David Michael Miller
In March, I wrote a column that would have made no sense to me, a longtime Republican, just a year earlier. I had decided that if Donald Trump became the Republican nominee for president, I would vote for the Democrat.
Well, Trump has pulled it off. And, despite an amazing campaign, Bernie Sanders will certainly concede before the Democratic convention.
So I write something now that feels even weirder: I will vote for Hillary Clinton this November.
I believe that a Donald Trump presidency could threaten the very foundations of our republic. Trump’s flamboyantly unstable temperament would put us in constant risk of disaster — disaster of a magnitude we’re used to seeing only in Third World countries. My sole objective this election season is to see Trump defeated so decisively that he will go away for good. I would prefer his humiliation be complete, so that other aspiring dictators might think twice before engaging the American electorate.
I had dearly hoped that, once it became clear we were stuck with Trump as nominee, prominent Republicans would finally get serious, and pledge to do whatever it takes to keep his unsteady hands away from the executive order pen...and the nuclear button. But aside from P.J. O’Rourke, who called Clinton “the second worst thing that could happen to this country,” and a handful of GOP insiders you’ve never heard of, no one has publicly made the same uncomfortable choice that I have.
As a matter of fact, a disturbing number of prominent Republicans are “coming around” to supporting Trump’s candidacy. Former rivals for the nomination seem especially eager to do so, despite having demonstrated that they understand just how awful Trump is. Rick Perry, who not so long ago called Trump’s candidacy “a cancer on conservatism,” is just one among a cavalcade of turncoats who have recently endorsed the nominee. I fear that much of the erstwhile #NeverTrump crowd is headed in the same direction.
I cannot see into the hearts of these party leaders. But I’m sure they are giving in only reluctantly. Though self-preservation is every politician’s lodestar, there is, paradoxically, some spirit of martyrdom behind their conversions. They are concerned about the fate of the Republican Party, hoping it doesn’t split apart. They think they’re “taking one for the team.”
They are, in fact, doing just the opposite. Their appeasement of Donald Trump is hurtling the GOP toward its ruin.

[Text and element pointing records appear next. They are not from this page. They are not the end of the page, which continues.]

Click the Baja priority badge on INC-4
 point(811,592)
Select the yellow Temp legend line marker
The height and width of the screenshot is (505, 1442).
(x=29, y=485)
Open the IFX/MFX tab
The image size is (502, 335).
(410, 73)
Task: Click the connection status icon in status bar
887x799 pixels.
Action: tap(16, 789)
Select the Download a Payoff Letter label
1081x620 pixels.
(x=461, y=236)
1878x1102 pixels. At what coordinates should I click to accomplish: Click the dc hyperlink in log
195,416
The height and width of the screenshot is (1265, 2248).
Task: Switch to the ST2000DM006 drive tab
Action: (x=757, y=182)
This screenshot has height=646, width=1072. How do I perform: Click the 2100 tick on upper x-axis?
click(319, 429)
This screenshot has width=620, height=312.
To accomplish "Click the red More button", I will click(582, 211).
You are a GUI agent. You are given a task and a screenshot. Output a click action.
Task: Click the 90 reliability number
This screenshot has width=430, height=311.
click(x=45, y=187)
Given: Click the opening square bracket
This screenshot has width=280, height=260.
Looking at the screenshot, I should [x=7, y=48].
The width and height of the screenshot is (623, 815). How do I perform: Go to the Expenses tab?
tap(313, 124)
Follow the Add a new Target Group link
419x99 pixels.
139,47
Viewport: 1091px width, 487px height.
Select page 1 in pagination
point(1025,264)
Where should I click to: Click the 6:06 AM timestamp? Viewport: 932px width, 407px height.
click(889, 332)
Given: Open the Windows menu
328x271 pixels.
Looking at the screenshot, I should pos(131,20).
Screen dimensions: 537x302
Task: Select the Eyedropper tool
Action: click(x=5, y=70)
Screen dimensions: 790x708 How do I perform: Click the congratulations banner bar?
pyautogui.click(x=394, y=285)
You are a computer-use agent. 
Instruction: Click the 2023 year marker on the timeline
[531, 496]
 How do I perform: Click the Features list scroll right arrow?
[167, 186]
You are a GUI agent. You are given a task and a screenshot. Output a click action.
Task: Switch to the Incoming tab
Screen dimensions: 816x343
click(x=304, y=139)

Victorious presidential candidates dominate their party. They set its tenor and agenda. While America might emerge from four years of Trump-induced havoc largely intact, the GOP would emerge as an unrecognizable mutant. Trump is, to put it mildly, not a bottom-up consensus builder. By the end of his presidency, the party apparatus would be purged of anyone who failed to get with the Trump program, whatever that turns out to be.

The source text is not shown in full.